Im März war uns allen klar, dass wir unsere Sitzungen nicht ausfallen lassen können, da ja auch in den betroffenen Betrieben das BR-Mobbing nicht wegen Corona aufgehört hat.
Im Gegenteil! Das BR-Mobbing wurde teilweise während der Corona-Zeit erst richtig begonnen. Für die Betroffenen, die zum Beispiel im „Home-Office“ sind, ist dies besonders fatal. Sie können sich keinen Rückhalt bei ihren Kolleginnen und Kollegen holen, zumal diese oft genug ebenfalls zu Hause arbeiten.
Diese Situation wird von Geschäftsleitungen aber auch von firmennahen Betriebsratsmehrheiten ausgenutzt, um unliebsame Betriebsratsmitglieder fertigzumachen.
Kollegiales gemeinsames Vorgehen beziehungsweise gewerkschaftlicher Widerstand ist unter solchen Bedingungen nur sehr schwer organisierbar.
Wirksame Gegenwehr erforderlich
Generell gilt bei BR-Mobbing, dass eine effektive Gegenwehr von einer einzelnen Person allein nicht wirklich und dauerhaft geleistet werden kann.

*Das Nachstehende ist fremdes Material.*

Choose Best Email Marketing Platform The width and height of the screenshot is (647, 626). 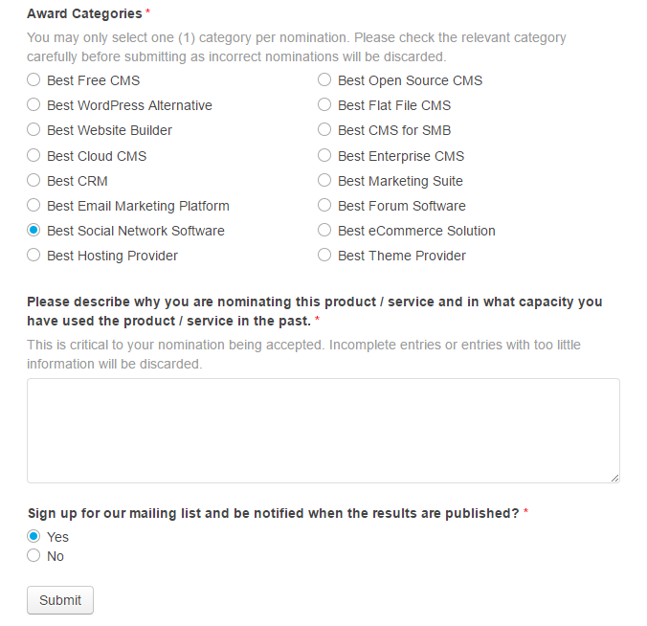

Hier gilt ganz klar der Spruch: Allein machen sie Dich ein!
Das gilt beim Mobbing durch die Geschäftsleitung, und erst recht gilt das beim zusätzlichen Mobbing durch Betriebsratsmehrheiten. In beiden Fällen hat die jeweilige Gegenseite das Ziel, aktive und kritische Betriebsratsmitglieder zum Schweigen zu bringen und, wenn das nicht klappt, sie aus dem Betriebsrat und dem Betrieb zu entfernen.

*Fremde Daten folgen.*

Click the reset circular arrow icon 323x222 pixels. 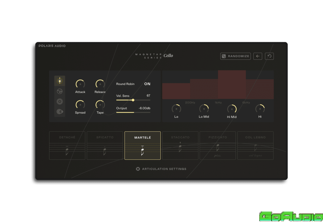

Deshalb ist es eine der wichtigsten Aufgaben, soweit als möglich Unterstützung zu organisieren – sowohl innerhalb, als auch außerhalb des Betriebs.

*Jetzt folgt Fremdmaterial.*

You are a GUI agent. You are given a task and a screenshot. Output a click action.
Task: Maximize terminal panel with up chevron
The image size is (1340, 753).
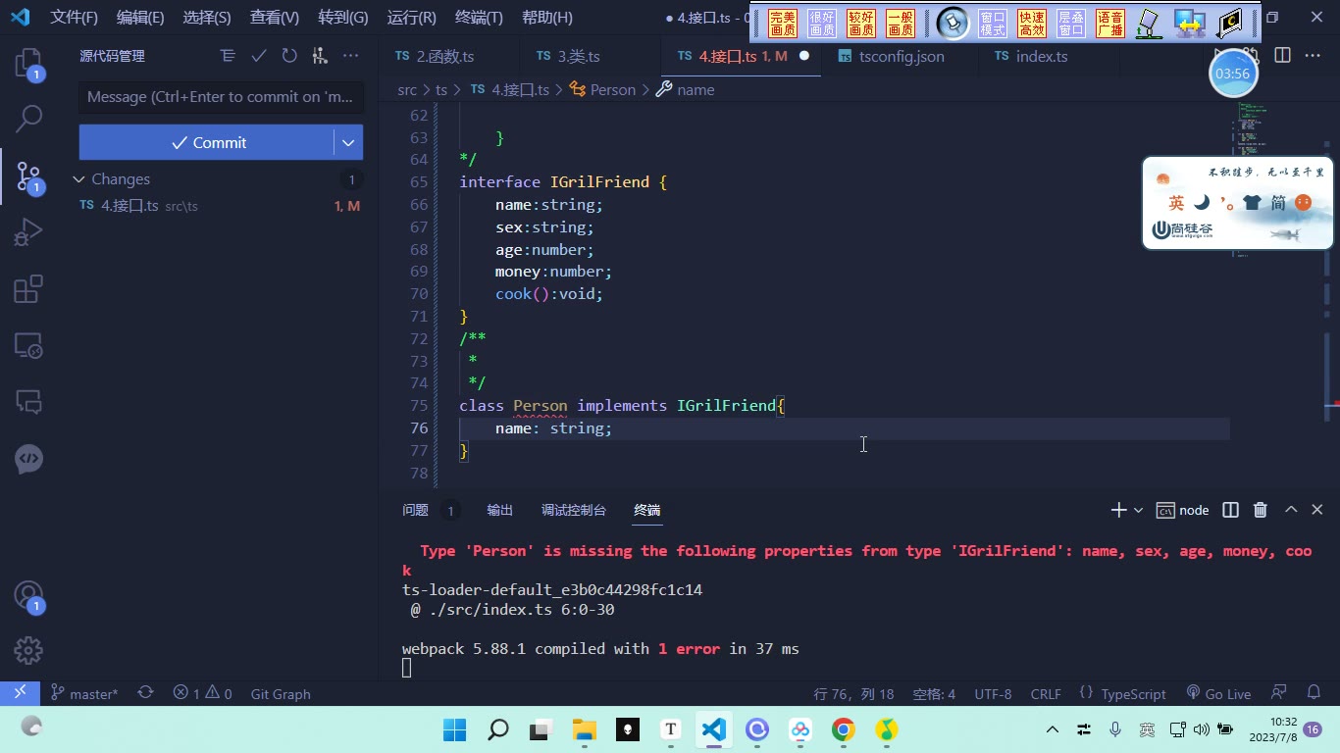pyautogui.click(x=1291, y=510)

Bei der zuständigen Gewerkschaft ist Unterstützung einzufordern.
Innerhalb des Betriebes beziehungsweise des Betriebsrats gilt es, einen harten Kern zu bilden, der Vertrauen ermöglicht und der kontinuierlich das eigene strategische Vorgehen bespricht.
Je nach Situation sollte das Ziel die Stärkung der eigenen Position und auf längere Sicht auch die Eroberung von Mehrheiten im Betriebsrat sein.
Die Methode des „Organizing“ im Betrieb ist das eigentliche Instrument, um systematisch und effektiv vorgehen zu können.
Außerhalb des Betriebes ist es wichtig, einen Solidaritätskreis zu organisieren, der auch die Öffentlichkeitsarbeit mit übernimmt.
Darüber hinaus ist die Vernetzung überbetrieblich und überregional notwendig, auch um der Behauptung besser entgegentreten zu können, es gäbe nur Einzelfälle von BR-Mobbing.
Besonders wichtig ist es im Falle von BR-Mobbing, die eigene Gesundheit im Auge zu behalten. Das heißt, sich nicht immer weiter in eine die Gesundheit zerstörende Situation treiben zu lassen, sondern rechtzeitig, durch präventive Maßnahmen und das Einholen vertrauenswürdiger ärztlicher Empfehlungen gegenzusteuern. Wenn erst die Gesundheit zerstört ist, ist niemand mehr in der Lage zu kämpfen.
Bundesweite Vernetzung stärken
Solidarität aber auch Erfahrungswissen brauchen alle diejenigen, die bisher mehr oder weniger vereinzelt um ihr „Überleben“ im Betrieb und Betriebsrat kämpfen müssen.
Hierbei spielt die überregionale Vernetzung eine wichtige Rolle. Für die von BR-Mobbing Betroffenen sind Anlaufstellen wichtig, an die sie sich wenden können. Je mehr es solche Anlaufstellen gibt, zum Beispiel in Form von Solikreisen, umso besser kann geholfen werden.
Um aber insgesamt dem Thema Betriebsrats-Mobbing und Gewerkschaftsbekämpfung die Bedeutung zu geben, die es braucht, muss mehr passieren. Das kriminelle Verhalten von Geschäftsleitungen und ihrer Helfershelfer, der Unrechtsanwälte und „gelben“ Betriebsratsmehrheiten muss öffentlich gemacht und skandalisiert werden. Nur wenn diese Machenschaften in der Gesellschaft mehr wahrgenommen und breiter diskutiert werden, kann es gelingen, diese Angriffe zu stoppen.
Wenn sich mehr Gewerkschaftsmitglieder, insbesondere auch Betroffene oder ehemalige Betroffene, an dieser absolut notwendigen Arbeit beteiligen würden, wäre dies ein wichtiger Schritt in die richtige Richtung.